--- Given entries ---
####################

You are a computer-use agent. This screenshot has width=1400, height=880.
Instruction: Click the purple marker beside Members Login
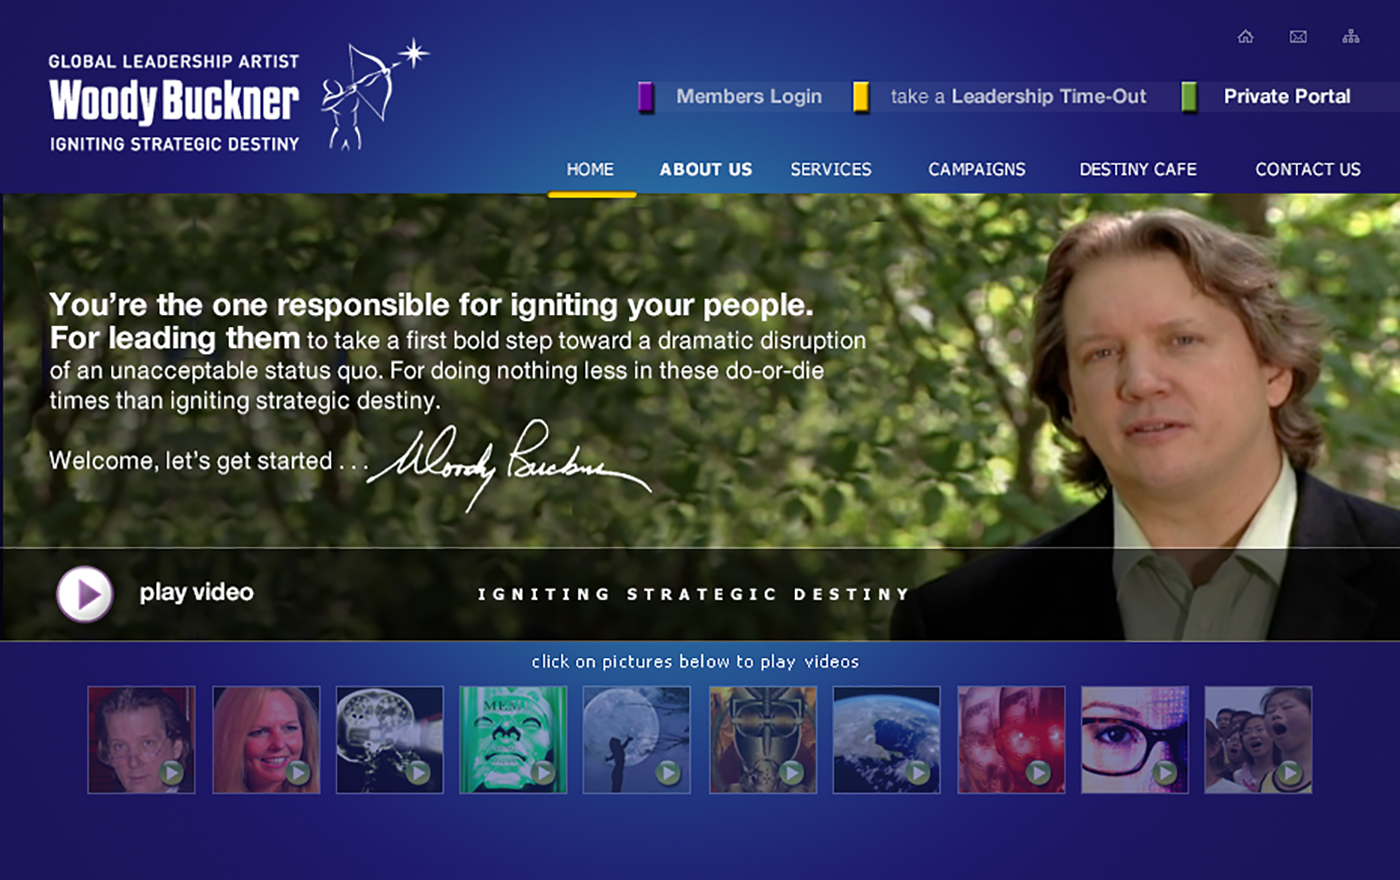tap(646, 97)
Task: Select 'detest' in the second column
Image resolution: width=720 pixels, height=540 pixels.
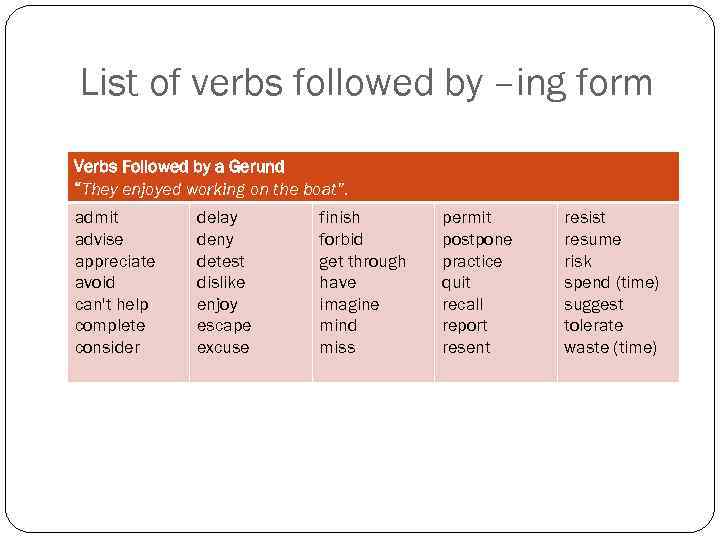Action: tap(220, 261)
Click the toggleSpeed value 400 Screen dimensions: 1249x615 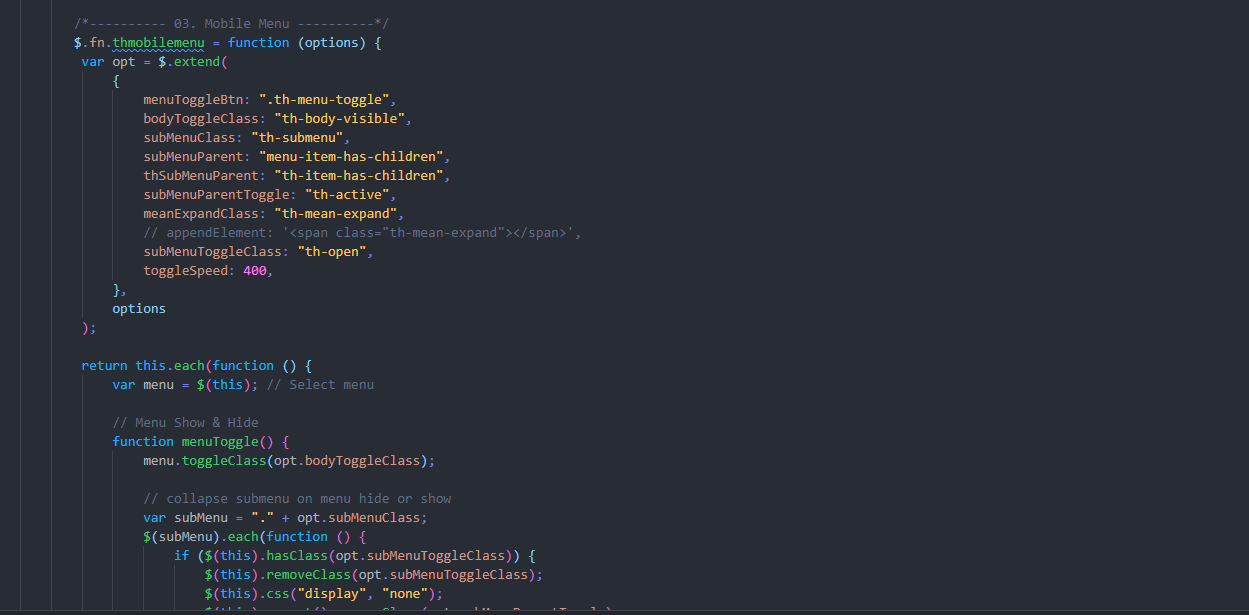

####################

Output the material word for word, and keep the pictures out.

You are a computer-use agent. This screenshot has width=1400, height=880.
Instruction: Click the purple marker beside Members Login
tap(646, 97)
Task: Select 'detest' in the second column
Image resolution: width=720 pixels, height=540 pixels.
Action: tap(220, 261)
Click the toggleSpeed value 400 Screen dimensions: 1249x615 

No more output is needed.